═════ TEXT PASSAGE ═════

Re: Origins: The Shaman's Cape-Religion among the Neanderthals

Bill Frix (
Tue, 17 Dec 1996 13:38:01 GMT-5


Now that the semester is (almost) over, I can start reading some
of these files.

Regarding Glenn Morton's message of Mon, 16 Dec 1996

> Shreeve relates:
> "But the Neandertals' true humanity revealed itself in the actions of
> their souls. At the 50,000-year-old site of Hortus in southern France, two
> French archaeologists in 1972 reported the discovery of the articulated bones
> of the left paw and tail of a leopard.
> The arrangement was as if the individual was wearing a leopard skin cape. This
> is attested by several facts. The position of the paw indicate that the bones
> of the paw were left in the skin. The fact that a human skeleton was found
> without large parts of a leopard skeleton indicates that there was not a lot
> of leopard skeleton when the man was buried. There is no reason for leopard
> skeletal remains to decay faster than human remains. The teeth of a leopard
> are quite hard and resistant to decay and should have survived had they been
> there. They weren't. This implies that the only leopard bones in the burial
> were the paw and the small bones of the tail. Thus this appears to be a
> cape.

═════ STORED DATA ═════

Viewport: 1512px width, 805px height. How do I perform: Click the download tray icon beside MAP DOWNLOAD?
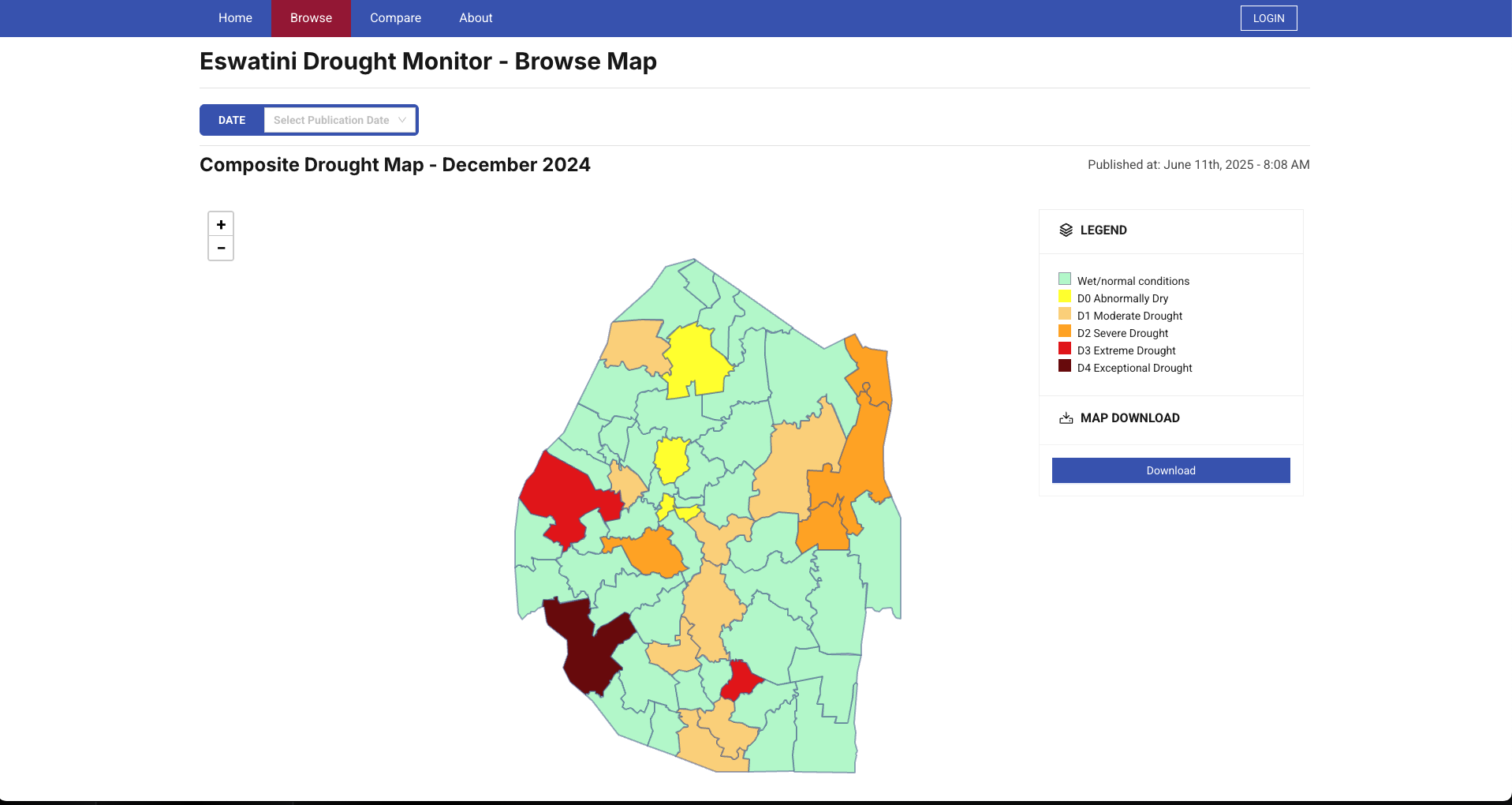click(1066, 418)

═════

WORK INSTRUCTIONS —
Copy out the full post about the leopard skin cape found at Hortus, word for word. This listing was taken from a different source than the post.

WRITTEN SOLUTION —
Re: Origins: The Shaman's Cape-Religion among the Neanderthals

Bill Frix (
Tue, 17 Dec 1996 13:38:01 GMT-5


Now that the semester is (almost) over, I can start reading some
of these files.

Regarding Glenn Morton's message of Mon, 16 Dec 1996

> Shreeve relates:
> "But the Neandertals' true humanity revealed itself in the actions of
> their souls. At the 50,000-year-old site of Hortus in southern France, two
> French archaeologists in 1972 reported the discovery of the articulated bones
> of the left paw and tail of a leopard.
> The arrangement was as if the individual was wearing a leopard skin cape. This
> is attested by several facts. The position of the paw indicate that the bones
> of the paw were left in the skin. The fact that a human skeleton was found
> without large parts of a leopard skeleton indicates that there was not a lot
> of leopard skeleton when the man was buried. There is no reason for leopard
> skeletal remains to decay faster than human remains. The teeth of a leopard
> are quite hard and resistant to decay and should have survived had they been
> there. They weren't. This implies that the only leopard bones in the burial
> were the paw and the small bones of the tail. Thus this appears to be a
> cape.